Perspectives Revisited

Last summer in the issue, Princeton – The History All Around Us (July 2021), we shared in the article Does Technology Share or Shape History?, the many amazing ways that technology is now used to share information. We also highlighted also how one must be careful to get the full story and not have impressions shaped by things like misinformed social media posts. This is something that’s recently been considered in the NJ Senate, with a new information literacy bill that unanimously passed earlier this month. A companion bill still needs to be approved in the Assembly, but the purpose is to create a skill set for all K-12 students to better find, analyze and evaluate information in both print and digital spheres to be best informed in a world with increasing global misinformation.
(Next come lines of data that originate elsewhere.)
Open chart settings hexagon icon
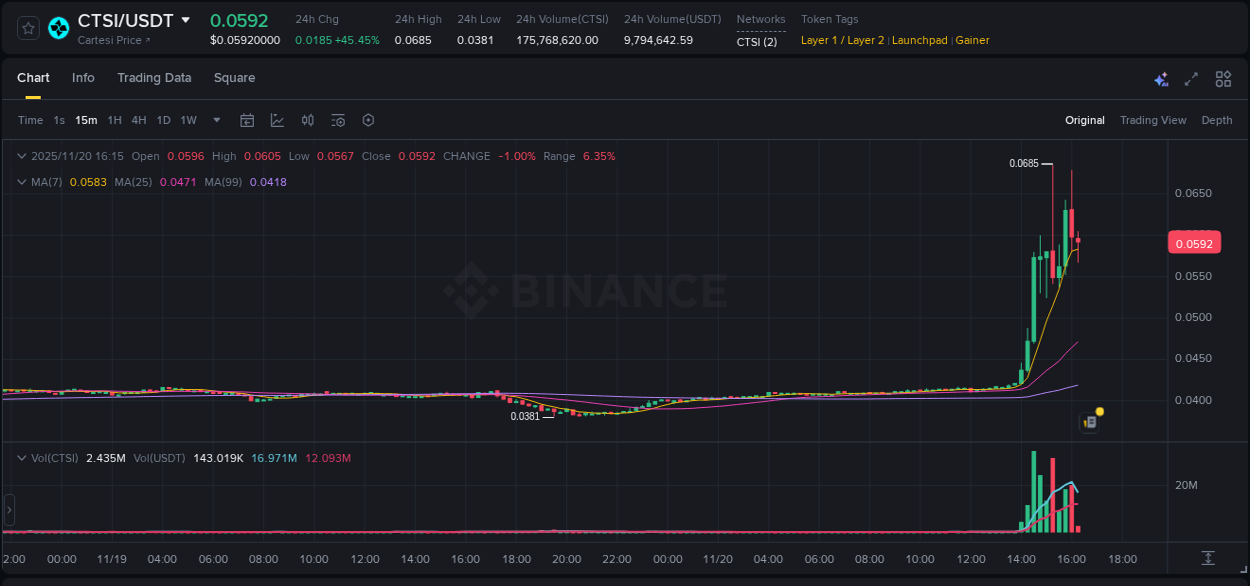The height and width of the screenshot is (586, 1250). [x=368, y=120]
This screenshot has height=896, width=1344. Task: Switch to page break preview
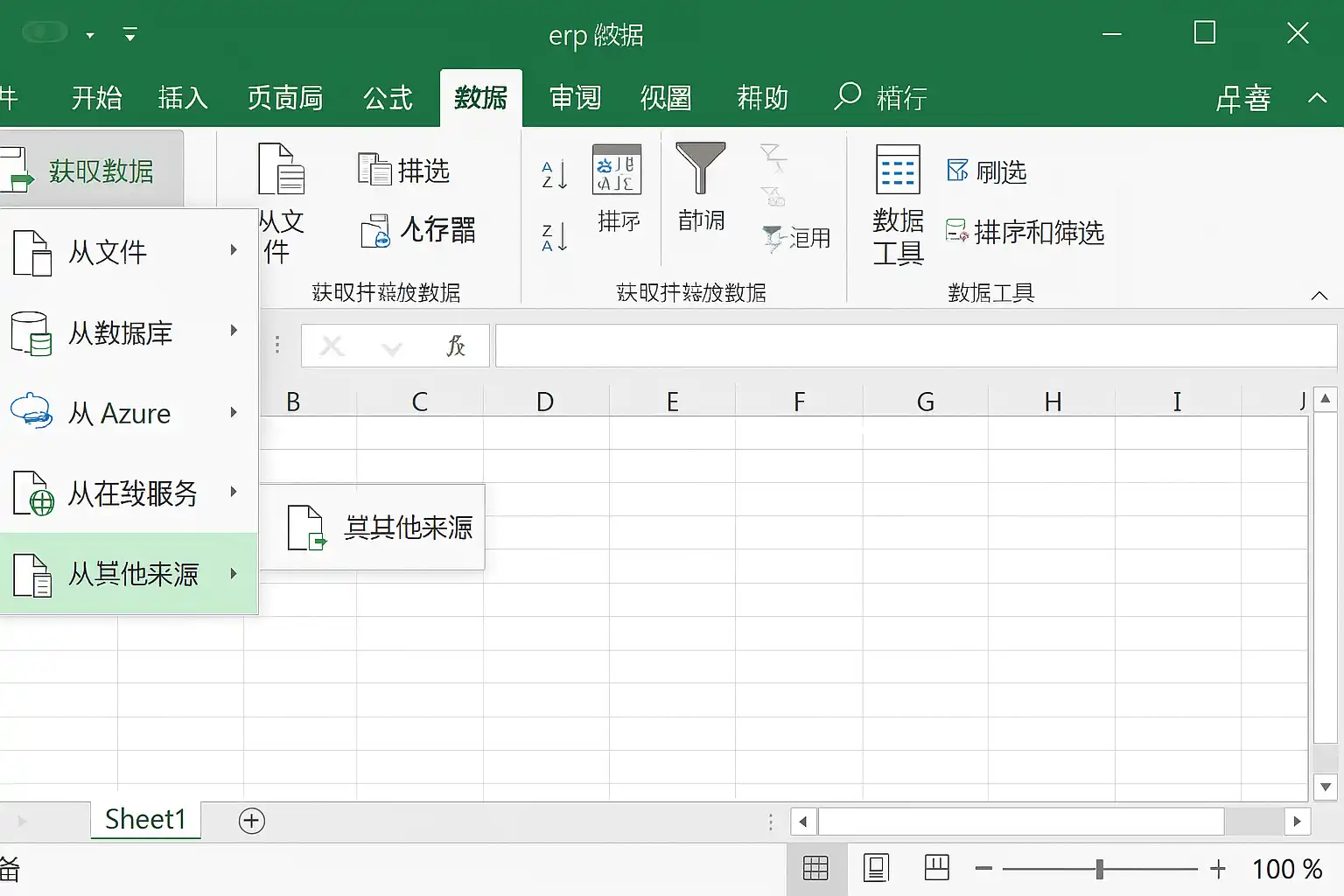(x=936, y=868)
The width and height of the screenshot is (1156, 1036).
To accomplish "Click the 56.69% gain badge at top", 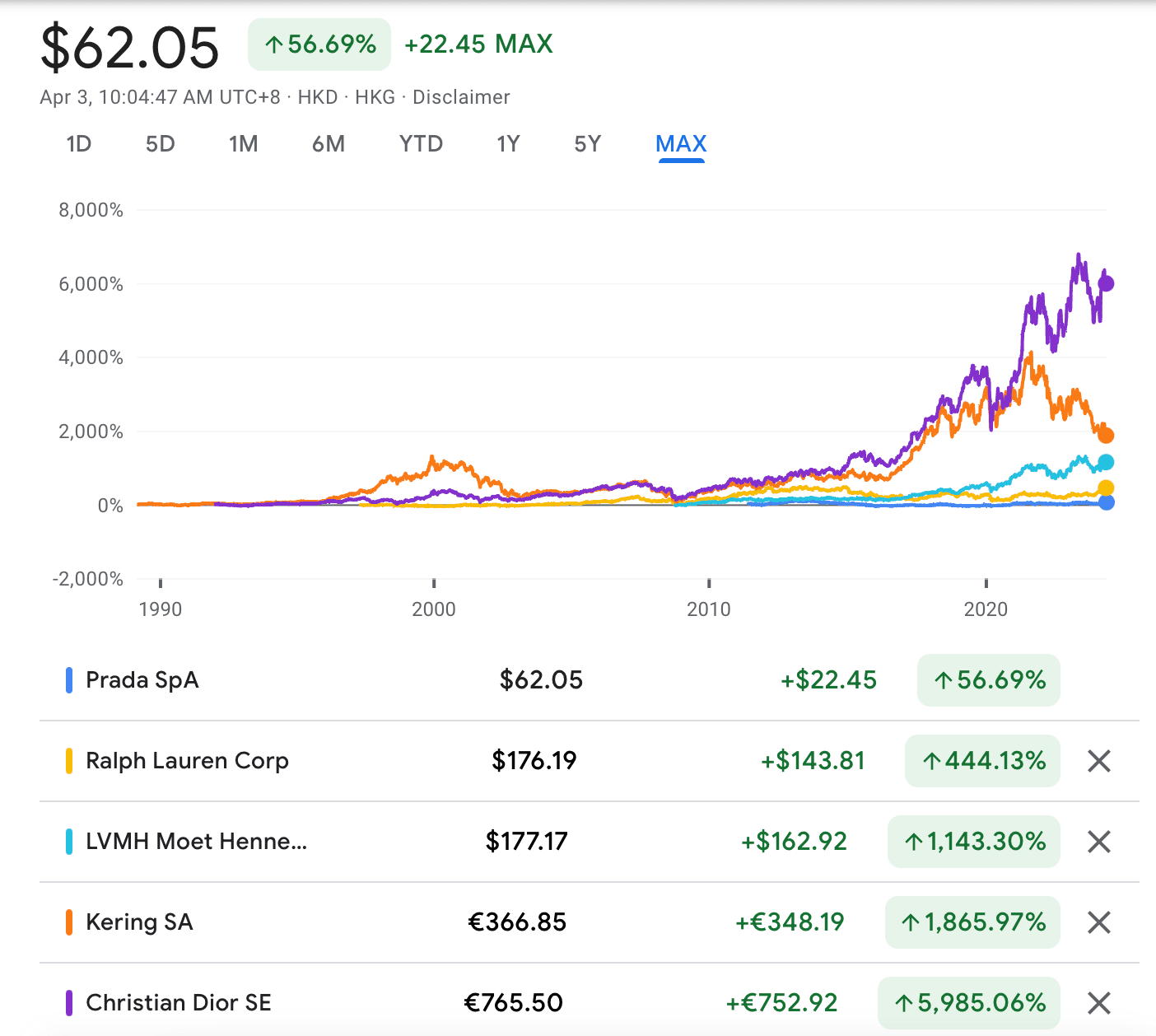I will [x=319, y=44].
We dedicated an entire issue to sustainability in One Person, One Family, One Town – Our Roles in Sustainability (April 2020) and shared details in the article Bending the Climate Curve about the commitments of each individual, municipality and more to address future challenges. To help ensure citizens are aware of environmental justice concerns, a new mapping tool (now in beta form) was introduced last week by the NJ Department of Environmental Protection to help visualize communities that are overburdened with pollution. For example, one tab demonstrates Lawrence, Ewing, Trenton and parts of Robbinsville, as having met some criteria. Another map available details different local types and sources of pollution. The hope is the tools can be used alert more residents to public health risks in their surrounding communities and to aid the DEP in developmental expansion.